** Supplied text **
────────────────

Can biosensors capture the reciprocal relationships between people and plants? How can digital sensing help us reflect on the embodied nature of our relations with more-than-human-others beyond what is immediately sense-able? Can biodata help us think with and through more-than-human social and political entanglements?
Sensing Bodies is an art installation that integrates plants, biosensors, and LED data displays to examine our socio-political entanglements with plants. The installation incorporates different forms of biodata to reflect on people-plant relationships while at the same time cultivating a deeper sensibility toward embodied histories of local landscapes and colonial pasts. Through this installation, we explore how human and more-than-human bodies are co-constitutive across species and temporalities.
The installation features three interactive exhibits, each showcasing a unique plant. The plants are connected to bio-sensors that collect and display biodata through LED data displays. The data displays shift with the plant body, environmental conditions, and the interacting participant, highlighting embodied encounters as co-constructed and interdependent with more-than-human agencies. To probe the socio-political meanings of plants, we feature a selection of Georgia plantation plants: indigo, tobacco, and rice. Alongside each display, we present narratives of the specific plants to foster further reflection on the complex, ambivalent, and political entwinement of people and plants, unearthing bodily entanglements in the local landscape that go beyond the immediate biological connections foregrounded through biodata.
Collectively, the three exhibits are designed as an invitation to be with, feel with, and breathe with plants.
In the first exhibit, Being with Plants, participants are encouraged to approach the two-way mirror display and come close to the indigo plant. A depth sensor detects the distance between the participant and the plant, which reflects the brightness of the LED lights: brightening when the body approaches and dimming when the body recedes. The choice of indigo plants calls attention to the long and complex history of cultivation for the alluring blue dye of the plant that played a role in the legalization of slavery in Georgia.

────────────────

** Problems and tasks **
A. Please list the Georgia plantation plants named in the Sensing Bodies description above.
B. Carry on writing the Sensing Bodies description above, starting after its final sentence.

** Data records **

────────────────

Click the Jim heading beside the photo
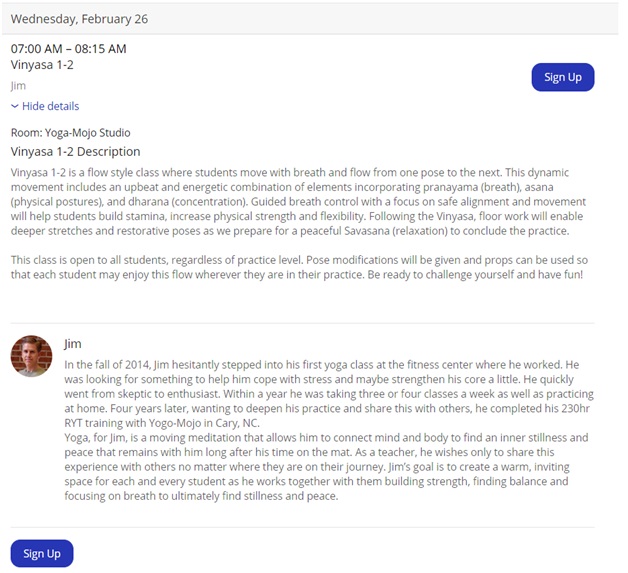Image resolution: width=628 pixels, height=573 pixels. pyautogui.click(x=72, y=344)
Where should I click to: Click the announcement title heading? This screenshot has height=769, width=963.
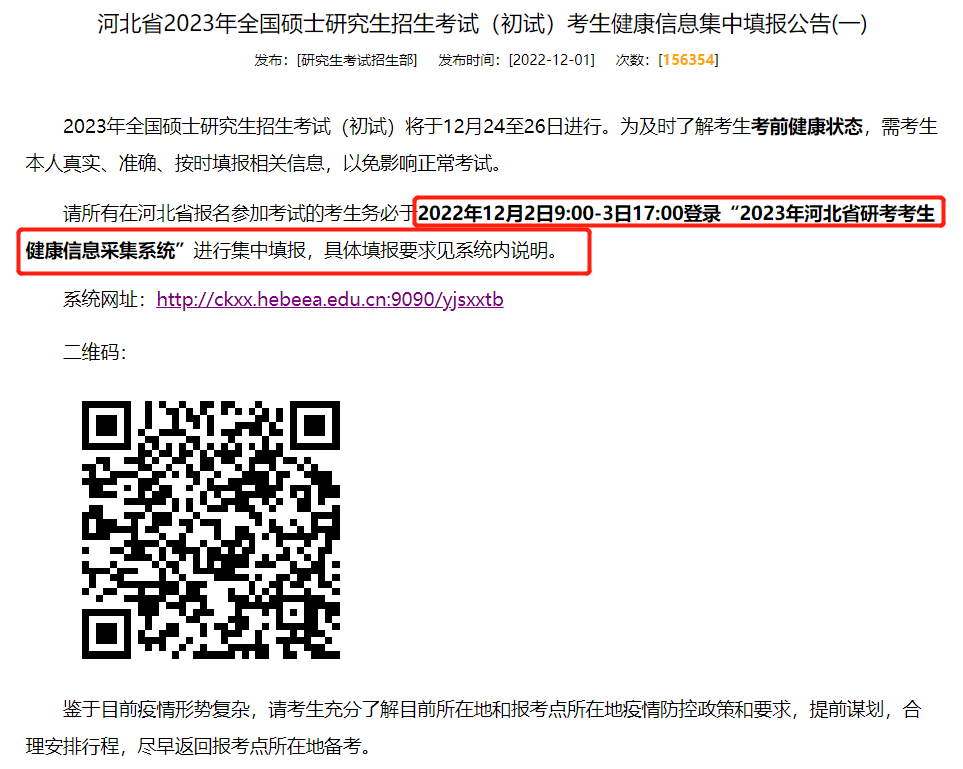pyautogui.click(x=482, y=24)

────────────────

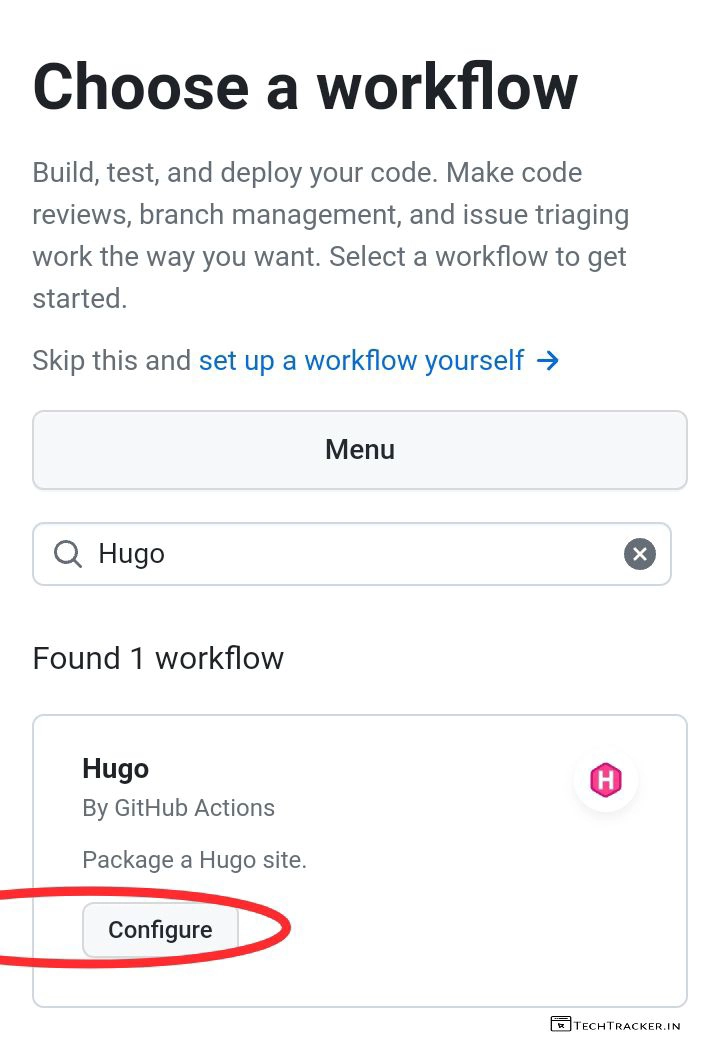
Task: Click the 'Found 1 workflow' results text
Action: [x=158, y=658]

────────────────

** Results of the tasks **
A. Indigo, tobacco, and rice.

B.
In the second exhibit, Feeling with Plants, the participants are invited to touch the soft, tender leaves of a tobacco plant. An EMG sensor attached to the plant captures electrical signals in the plant body and triggers a spike when the plant is touched. The embodied and reciprocal connection through physical touch probes an ambivalent multi-species intimacy. Alongside this intimate interaction, the participants are invited to reflect on the labor-intensive cultivation of tobacco that relied on plantation slavery in America and its subsequent uses and misuses by tobacco companies.
In the third exhibit, Breathing with Plants, rice plants invite participants to breathe in its scent while an oxygen sensor captures readings from the atmosphere, the plants’ photosynthesis process, and the breath from the human participants. The material exchange of breath blurs bodily boundaries, serving as a reminder of different ways of relating to more-than-humans that existed in non-western epistemologies before colonial, capitalist forms of being.
Through embodied interactions with three plantation plants, each exhibit crafts an intimate encounter with complex histories of more-than-human interactions in the U.S. South. We use sensing practices to facilitate reflection on different forms of bodily entanglements on plantation landscapes, highlighting social differences and colonial histories in engagements with more-than-human narratives.
Sylvia Janicki
I am a PhD student in the Design & Social Justice Studio at Georgia Tech’s Digital Media program. My academic research lies at the intersection of Science and Technology Studies, Design Research, and Human-Computer Interaction. I integrate theory with making practices to create tangible embodied interaction designs with sensing technologies and biodata displays to explore different ways of knowing and relating to others. My current work draws heavily from disability theory and lived experiences of chronic illness to reflect on body-environment relationships and relational experiences in place.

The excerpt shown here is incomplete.